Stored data
........
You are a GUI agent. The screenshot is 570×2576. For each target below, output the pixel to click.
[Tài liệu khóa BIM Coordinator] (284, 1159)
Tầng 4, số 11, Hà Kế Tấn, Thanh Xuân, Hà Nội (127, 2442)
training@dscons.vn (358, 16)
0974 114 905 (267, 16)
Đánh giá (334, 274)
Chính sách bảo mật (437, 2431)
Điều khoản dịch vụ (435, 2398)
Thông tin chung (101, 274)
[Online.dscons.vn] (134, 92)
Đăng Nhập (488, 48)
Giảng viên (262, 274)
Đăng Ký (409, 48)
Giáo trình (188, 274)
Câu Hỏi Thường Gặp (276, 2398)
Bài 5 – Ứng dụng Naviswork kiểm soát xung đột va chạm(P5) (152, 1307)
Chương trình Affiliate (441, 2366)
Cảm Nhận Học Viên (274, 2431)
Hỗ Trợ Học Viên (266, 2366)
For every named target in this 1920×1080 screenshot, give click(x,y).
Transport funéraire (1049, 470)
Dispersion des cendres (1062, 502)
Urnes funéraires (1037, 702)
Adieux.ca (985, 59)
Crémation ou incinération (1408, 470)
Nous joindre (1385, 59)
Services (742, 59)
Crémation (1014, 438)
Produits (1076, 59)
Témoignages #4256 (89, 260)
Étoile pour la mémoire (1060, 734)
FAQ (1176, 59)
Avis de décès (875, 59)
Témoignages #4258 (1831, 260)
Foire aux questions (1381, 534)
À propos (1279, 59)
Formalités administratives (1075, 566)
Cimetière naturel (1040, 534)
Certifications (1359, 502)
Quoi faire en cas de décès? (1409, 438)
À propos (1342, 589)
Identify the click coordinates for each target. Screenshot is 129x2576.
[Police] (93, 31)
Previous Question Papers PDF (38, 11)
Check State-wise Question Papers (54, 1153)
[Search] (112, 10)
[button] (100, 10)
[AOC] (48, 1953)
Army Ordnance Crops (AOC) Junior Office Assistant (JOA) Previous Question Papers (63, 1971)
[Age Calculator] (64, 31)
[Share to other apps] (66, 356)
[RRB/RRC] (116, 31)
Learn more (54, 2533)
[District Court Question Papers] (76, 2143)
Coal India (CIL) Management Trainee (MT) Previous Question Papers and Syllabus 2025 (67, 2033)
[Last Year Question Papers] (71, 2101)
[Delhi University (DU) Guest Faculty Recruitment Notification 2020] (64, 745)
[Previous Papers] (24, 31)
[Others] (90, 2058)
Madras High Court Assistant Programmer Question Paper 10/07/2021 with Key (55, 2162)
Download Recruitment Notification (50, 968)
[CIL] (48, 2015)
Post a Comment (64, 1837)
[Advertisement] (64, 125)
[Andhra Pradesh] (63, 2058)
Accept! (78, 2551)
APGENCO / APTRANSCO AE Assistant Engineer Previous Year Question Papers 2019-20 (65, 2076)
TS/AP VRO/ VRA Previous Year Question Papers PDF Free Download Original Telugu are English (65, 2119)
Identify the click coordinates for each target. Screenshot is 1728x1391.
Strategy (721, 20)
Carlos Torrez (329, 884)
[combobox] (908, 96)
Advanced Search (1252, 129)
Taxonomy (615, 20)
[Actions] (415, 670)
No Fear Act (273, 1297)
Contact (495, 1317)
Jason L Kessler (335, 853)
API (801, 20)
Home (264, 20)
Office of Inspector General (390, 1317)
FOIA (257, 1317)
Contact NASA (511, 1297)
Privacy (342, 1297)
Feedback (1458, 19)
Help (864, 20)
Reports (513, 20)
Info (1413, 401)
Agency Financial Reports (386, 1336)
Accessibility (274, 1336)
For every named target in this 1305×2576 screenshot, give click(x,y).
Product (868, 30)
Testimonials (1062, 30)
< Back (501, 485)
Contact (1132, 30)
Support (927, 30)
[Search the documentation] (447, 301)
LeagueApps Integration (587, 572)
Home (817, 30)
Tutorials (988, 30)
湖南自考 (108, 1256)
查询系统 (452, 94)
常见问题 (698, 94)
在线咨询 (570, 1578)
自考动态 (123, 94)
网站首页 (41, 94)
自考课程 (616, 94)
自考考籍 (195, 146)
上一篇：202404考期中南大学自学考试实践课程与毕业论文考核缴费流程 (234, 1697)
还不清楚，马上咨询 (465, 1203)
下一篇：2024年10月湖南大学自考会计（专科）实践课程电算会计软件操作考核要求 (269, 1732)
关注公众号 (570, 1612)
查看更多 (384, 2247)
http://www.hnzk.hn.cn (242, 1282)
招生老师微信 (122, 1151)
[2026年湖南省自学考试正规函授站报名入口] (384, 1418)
........
Copy the records above exactly, beginning at the line that contains "[Advertisement] (64, 125)" and stopping after the line that contains "For every named target in this 1305×2576".

*Written answer:*
[Advertisement] (64, 125)
[Andhra Pradesh] (63, 2058)
Accept! (78, 2551)
APGENCO / APTRANSCO AE Assistant Engineer Previous Year Question Papers 2019-20 (65, 2076)
TS/AP VRO/ VRA Previous Year Question Papers PDF Free Download Original Telugu are English (65, 2119)
Identify the click coordinates for each target. Screenshot is 1728x1391.
Strategy (721, 20)
Carlos Torrez (329, 884)
[combobox] (908, 96)
Advanced Search (1252, 129)
Taxonomy (615, 20)
[Actions] (415, 670)
No Fear Act (273, 1297)
Contact (495, 1317)
Jason L Kessler (335, 853)
API (801, 20)
Home (264, 20)
Office of Inspector General (390, 1317)
FOIA (257, 1317)
Contact NASA (511, 1297)
Privacy (342, 1297)
Feedback (1458, 19)
Help (864, 20)
Reports (513, 20)
Info (1413, 401)
Agency Financial Reports (386, 1336)
Accessibility (274, 1336)
For every named target in this 1305×2576 screenshot, give click(x,y).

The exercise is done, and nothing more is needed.